* [PROBLEM DETAILS]: Please reproduce the following records exactly, with nothing omitted.

* [RECORDED DATA]:
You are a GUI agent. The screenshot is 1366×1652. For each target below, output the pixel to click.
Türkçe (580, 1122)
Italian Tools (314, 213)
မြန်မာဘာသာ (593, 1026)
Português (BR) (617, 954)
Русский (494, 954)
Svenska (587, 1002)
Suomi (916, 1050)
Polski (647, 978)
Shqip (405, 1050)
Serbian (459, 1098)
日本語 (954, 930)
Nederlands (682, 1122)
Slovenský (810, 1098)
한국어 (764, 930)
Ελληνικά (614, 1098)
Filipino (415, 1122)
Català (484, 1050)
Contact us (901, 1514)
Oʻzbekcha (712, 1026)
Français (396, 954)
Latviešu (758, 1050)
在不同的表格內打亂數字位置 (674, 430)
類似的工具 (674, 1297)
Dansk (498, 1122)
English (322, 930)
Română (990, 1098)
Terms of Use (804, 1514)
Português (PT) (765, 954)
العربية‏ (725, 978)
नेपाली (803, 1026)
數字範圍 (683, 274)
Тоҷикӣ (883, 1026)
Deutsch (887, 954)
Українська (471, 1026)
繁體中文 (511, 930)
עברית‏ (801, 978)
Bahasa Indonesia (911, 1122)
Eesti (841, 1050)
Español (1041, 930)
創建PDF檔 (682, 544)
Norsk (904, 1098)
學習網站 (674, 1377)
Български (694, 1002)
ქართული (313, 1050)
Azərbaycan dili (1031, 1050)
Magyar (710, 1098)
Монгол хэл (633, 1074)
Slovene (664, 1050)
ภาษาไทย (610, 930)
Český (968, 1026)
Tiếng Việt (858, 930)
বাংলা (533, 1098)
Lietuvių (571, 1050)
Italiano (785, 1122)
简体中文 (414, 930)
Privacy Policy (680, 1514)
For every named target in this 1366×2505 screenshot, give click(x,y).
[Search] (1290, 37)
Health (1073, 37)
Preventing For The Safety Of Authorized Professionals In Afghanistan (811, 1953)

* [THE COMPLETED TASK]:
You are a GUI agent. The screenshot is 1366×1652. For each target below, output the pixel to click.
Türkçe (580, 1122)
Italian Tools (314, 213)
မြန်မာဘာသာ (593, 1026)
Português (BR) (617, 954)
Русский (494, 954)
Svenska (587, 1002)
Suomi (916, 1050)
Polski (647, 978)
Shqip (405, 1050)
Serbian (459, 1098)
日本語 (954, 930)
Nederlands (682, 1122)
Slovenský (810, 1098)
한국어 (764, 930)
Ελληνικά (614, 1098)
Filipino (415, 1122)
Català (484, 1050)
Contact us (901, 1514)
Oʻzbekcha (712, 1026)
Français (396, 954)
Latviešu (758, 1050)
在不同的表格內打亂數字位置 (674, 430)
類似的工具 (674, 1297)
Dansk (498, 1122)
English (322, 930)
Română (990, 1098)
Terms of Use (804, 1514)
Português (PT) (765, 954)
العربية‏ (725, 978)
नेपाली (803, 1026)
數字範圍 (683, 274)
Тоҷикӣ (883, 1026)
Deutsch (887, 954)
Українська (471, 1026)
繁體中文 (511, 930)
עברית‏ (801, 978)
Bahasa Indonesia (911, 1122)
Eesti (841, 1050)
Español (1041, 930)
創建PDF檔 (682, 544)
Norsk (904, 1098)
學習網站 (674, 1377)
Български (694, 1002)
ქართული (313, 1050)
Azərbaycan dili (1031, 1050)
Magyar (710, 1098)
Монгол хэл (633, 1074)
Slovene (664, 1050)
ภาษาไทย (610, 930)
Český (968, 1026)
Tiếng Việt (858, 930)
বাংলা (533, 1098)
Lietuvių (571, 1050)
Italiano (785, 1122)
简体中文 (414, 930)
Privacy Policy (680, 1514)
For every named target in this 1366×2505 screenshot, give click(x,y).
[Search] (1290, 37)
Health (1073, 37)
Preventing For The Safety Of Authorized Professionals In Afghanistan (811, 1953)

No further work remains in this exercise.